Angriffe auf Kritiker
Im System Modi werden Kritiker und Gegner systematisch mundtot gemacht – oder gar getötet. Für Schock sorgte im vergangenen
Sommer der Vorwurf Kanadas, die indische Regierung habe in Kanada einen Sikh-Führer ermorden lassen. Nach Informationen von Beobachtern war das kein Einzelfall. Massive Proteste löste indes die Festnahme Ende März eines populären Oppositionspolitikers aus: Dem beliebten Regierungschef der Metropolregion Delhi, Arvind Kejriwal, wurde just vor Wahlbeginn „Korruption“vorgeworfen. Besuch von den Steuerbehörden bekommen regelmäßig kritische Medien und NGOs, zuletzt traf es die britische BBC, die eine Doku über Modi ausgestrahlt hatte. Auch Amnesty International hatte „Steuerprobleme“. Viele Medien sind inzwischen auf Regierungslinie, TV-Sender gehören Modi-freundlichen Unternehmen. Über zahlreiche Skandale, etwa die dubiose Wahlkampffinanzierung der BJP, wird kaum berichtet.

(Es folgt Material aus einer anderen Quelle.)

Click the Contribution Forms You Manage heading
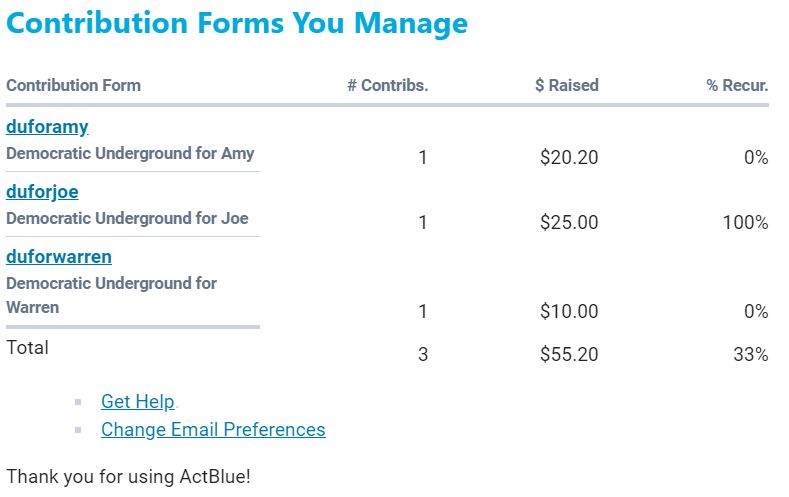This screenshot has width=789, height=497. click(237, 23)
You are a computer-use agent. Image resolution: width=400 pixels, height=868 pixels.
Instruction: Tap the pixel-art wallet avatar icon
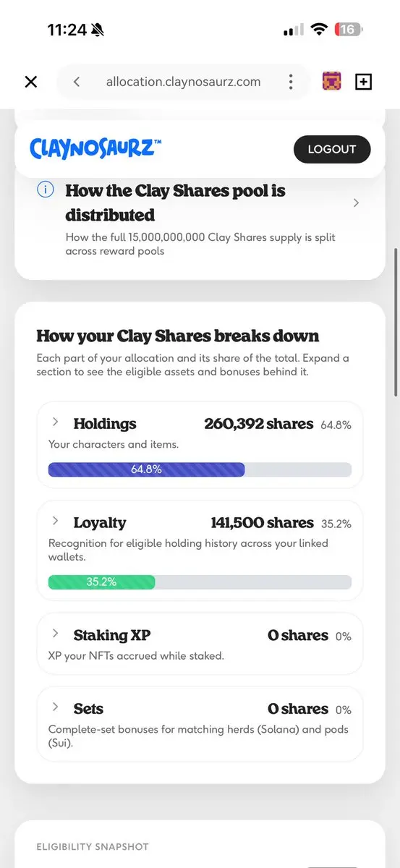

Daher ist es kein Wunder, dass Indien in sämtlichen Freiheitsrankings abstürzt. Auf dem „World Press Freedom“Index fiel es 2023 gleich um elf Plätze ab und rangiert nun auf Platz 161 von 180 Ländern. „Freedom House“degradierte Indien 2021 von „freier Demokratie“zu partiell freier Demokratie, steil war auch der Fall auf dem DemokratieIndex
des „Economist“. Die Antwort Modis: Er lässt sich von einem regierungsnahen Thinktank einen eigenen Index erstellen.
Globaler Player
Modi verspricht, aus Indien eine Weltmacht zu machen. Das Netzwerk hat er: Im geopolitischen Machtpoker kann er mit vielen WeltGranden gut. Bei Besuchen im Weißen Haus wird Modi wie ein Popstar empfangen, ebenso in Paris. Zugleich kauft Delhi billiges Öl aus Russland und weigert sich, die UkraineInvasion zu verurteilen, um die Gunst Moskaus nicht zu verlieren. Man sei „neutral“, sagt er. Dabei nimmt Modi auch gern widersprüchliche Positionen ein: Im Gaza-Krieg gibt sich Modi proisraelisch, inszeniert sich aber zugleich als Fürsprecher des Globalen Südens. Vor allem liebt es der Premier, auf der Bühne der Weltpolitik im Rampenlicht zu stehen. Denn das kommt bei seinen Wählern gut an. So geht es immer um indischen Stolz, auch dann, wenn er einen Sitz für Indien im UNO-Sicherheitsrat fordert. Denn wie Modis Show während des G20-Vorsitzes 2023 zeigte: Weltpolitische Termine verwandelt der Premier am liebsten in Mega-Events.